Would you transcribe the line that holds "Screen dimensions: 600x667", plus every line beneath it through the end of the data, exactly and with nothing added?

Collected data entries

· · ·

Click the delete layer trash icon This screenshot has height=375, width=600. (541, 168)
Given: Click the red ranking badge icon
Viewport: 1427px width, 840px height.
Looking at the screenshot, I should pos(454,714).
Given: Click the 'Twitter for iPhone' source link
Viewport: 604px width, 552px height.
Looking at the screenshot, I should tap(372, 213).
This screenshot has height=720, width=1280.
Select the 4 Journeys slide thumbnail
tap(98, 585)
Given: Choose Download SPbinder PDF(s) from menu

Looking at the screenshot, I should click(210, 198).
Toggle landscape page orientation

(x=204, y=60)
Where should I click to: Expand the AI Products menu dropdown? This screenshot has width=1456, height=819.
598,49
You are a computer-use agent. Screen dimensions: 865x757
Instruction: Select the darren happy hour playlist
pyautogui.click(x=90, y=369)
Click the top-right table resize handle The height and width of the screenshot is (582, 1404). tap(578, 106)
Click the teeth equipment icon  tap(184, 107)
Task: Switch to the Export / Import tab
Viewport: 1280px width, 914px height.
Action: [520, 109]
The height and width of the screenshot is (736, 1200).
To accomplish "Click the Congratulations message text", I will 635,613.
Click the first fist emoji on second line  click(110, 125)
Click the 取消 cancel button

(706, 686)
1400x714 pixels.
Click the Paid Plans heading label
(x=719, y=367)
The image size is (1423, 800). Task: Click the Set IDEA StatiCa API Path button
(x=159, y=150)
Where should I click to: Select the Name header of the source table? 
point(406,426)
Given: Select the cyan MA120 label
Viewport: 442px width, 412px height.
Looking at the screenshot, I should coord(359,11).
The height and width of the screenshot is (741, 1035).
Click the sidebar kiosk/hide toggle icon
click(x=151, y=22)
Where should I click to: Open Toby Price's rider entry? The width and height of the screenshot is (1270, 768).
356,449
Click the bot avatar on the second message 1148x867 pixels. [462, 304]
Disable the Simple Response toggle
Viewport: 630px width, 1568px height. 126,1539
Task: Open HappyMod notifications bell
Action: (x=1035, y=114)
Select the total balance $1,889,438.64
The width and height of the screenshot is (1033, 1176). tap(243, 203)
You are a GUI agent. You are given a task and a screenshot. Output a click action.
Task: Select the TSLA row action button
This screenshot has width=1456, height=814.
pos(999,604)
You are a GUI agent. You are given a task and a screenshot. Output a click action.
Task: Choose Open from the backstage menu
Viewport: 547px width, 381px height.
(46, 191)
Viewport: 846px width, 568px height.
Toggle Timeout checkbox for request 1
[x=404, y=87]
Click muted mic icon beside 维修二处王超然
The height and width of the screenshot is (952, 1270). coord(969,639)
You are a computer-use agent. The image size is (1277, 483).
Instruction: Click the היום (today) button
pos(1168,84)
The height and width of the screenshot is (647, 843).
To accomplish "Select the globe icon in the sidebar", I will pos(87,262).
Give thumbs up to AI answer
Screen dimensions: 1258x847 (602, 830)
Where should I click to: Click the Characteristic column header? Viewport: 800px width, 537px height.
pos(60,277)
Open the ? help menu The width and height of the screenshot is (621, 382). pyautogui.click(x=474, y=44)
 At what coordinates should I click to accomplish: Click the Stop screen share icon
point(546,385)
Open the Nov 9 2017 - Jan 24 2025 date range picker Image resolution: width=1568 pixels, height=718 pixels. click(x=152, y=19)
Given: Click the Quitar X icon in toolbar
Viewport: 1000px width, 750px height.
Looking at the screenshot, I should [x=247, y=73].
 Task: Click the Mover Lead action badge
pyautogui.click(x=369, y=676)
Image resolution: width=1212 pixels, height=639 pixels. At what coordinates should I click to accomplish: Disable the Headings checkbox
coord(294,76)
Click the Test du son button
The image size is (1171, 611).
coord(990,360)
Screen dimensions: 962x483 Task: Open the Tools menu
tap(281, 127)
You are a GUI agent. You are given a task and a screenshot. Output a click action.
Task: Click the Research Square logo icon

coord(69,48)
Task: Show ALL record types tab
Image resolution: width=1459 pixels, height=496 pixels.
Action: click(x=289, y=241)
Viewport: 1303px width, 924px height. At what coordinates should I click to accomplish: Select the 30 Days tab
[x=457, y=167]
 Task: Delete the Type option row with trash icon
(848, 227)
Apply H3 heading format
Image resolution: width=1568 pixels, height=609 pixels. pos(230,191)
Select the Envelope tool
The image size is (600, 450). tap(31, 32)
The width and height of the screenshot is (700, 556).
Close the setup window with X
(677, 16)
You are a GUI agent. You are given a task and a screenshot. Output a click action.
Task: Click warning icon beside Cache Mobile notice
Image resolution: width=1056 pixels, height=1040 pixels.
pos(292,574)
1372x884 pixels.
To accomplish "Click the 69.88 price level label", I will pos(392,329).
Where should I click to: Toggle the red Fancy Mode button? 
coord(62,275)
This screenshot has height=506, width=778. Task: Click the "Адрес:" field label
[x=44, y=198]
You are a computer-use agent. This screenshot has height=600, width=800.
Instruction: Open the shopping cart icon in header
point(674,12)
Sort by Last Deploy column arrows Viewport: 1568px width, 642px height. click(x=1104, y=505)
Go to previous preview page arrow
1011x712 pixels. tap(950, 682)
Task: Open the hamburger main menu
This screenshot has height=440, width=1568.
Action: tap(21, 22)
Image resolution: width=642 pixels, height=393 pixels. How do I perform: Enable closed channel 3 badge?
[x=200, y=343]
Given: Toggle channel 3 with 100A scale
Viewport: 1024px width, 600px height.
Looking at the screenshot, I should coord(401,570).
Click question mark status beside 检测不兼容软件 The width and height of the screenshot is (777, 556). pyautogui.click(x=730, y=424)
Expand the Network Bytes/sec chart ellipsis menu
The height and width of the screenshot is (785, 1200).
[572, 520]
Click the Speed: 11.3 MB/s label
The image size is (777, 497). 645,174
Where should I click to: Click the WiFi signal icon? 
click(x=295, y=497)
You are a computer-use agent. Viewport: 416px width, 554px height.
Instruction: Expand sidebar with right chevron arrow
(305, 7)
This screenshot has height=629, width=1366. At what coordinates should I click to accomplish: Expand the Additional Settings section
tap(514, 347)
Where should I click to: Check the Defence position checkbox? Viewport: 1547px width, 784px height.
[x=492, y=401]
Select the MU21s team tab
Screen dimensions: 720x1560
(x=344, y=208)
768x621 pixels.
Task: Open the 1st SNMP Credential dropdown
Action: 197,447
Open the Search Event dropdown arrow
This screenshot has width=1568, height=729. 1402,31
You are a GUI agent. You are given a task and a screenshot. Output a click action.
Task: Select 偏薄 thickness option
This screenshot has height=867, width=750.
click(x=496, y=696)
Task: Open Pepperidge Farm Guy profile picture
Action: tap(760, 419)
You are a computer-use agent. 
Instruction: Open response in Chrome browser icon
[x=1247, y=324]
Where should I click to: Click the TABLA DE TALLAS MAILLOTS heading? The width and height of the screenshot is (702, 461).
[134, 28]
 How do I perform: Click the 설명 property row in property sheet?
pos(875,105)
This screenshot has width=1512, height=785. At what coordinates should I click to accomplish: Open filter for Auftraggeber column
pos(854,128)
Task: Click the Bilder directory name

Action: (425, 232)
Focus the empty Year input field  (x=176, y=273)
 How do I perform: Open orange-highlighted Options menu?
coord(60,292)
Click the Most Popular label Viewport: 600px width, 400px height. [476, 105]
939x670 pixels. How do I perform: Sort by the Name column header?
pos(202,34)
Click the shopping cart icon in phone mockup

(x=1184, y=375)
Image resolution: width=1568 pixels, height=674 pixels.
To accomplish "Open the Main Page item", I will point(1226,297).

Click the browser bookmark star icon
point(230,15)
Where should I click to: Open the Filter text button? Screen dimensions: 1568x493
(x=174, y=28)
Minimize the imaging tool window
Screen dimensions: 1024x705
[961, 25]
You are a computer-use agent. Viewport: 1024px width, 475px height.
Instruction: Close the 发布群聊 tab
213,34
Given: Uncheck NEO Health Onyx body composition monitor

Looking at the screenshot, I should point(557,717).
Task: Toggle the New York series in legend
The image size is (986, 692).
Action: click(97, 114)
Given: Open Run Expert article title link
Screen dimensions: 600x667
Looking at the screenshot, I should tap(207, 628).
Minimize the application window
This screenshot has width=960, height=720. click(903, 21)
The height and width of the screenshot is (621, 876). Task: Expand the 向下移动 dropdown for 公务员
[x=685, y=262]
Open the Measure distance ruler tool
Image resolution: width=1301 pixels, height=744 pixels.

· · ·

▶ **Solution**
Screen dimensions: 600x667
Looking at the screenshot, I should tap(207, 628).
Minimize the application window
This screenshot has width=960, height=720. click(903, 21)
The height and width of the screenshot is (621, 876). Task: Expand the 向下移动 dropdown for 公务员
[x=685, y=262]
Open the Measure distance ruler tool
Image resolution: width=1301 pixels, height=744 pixels.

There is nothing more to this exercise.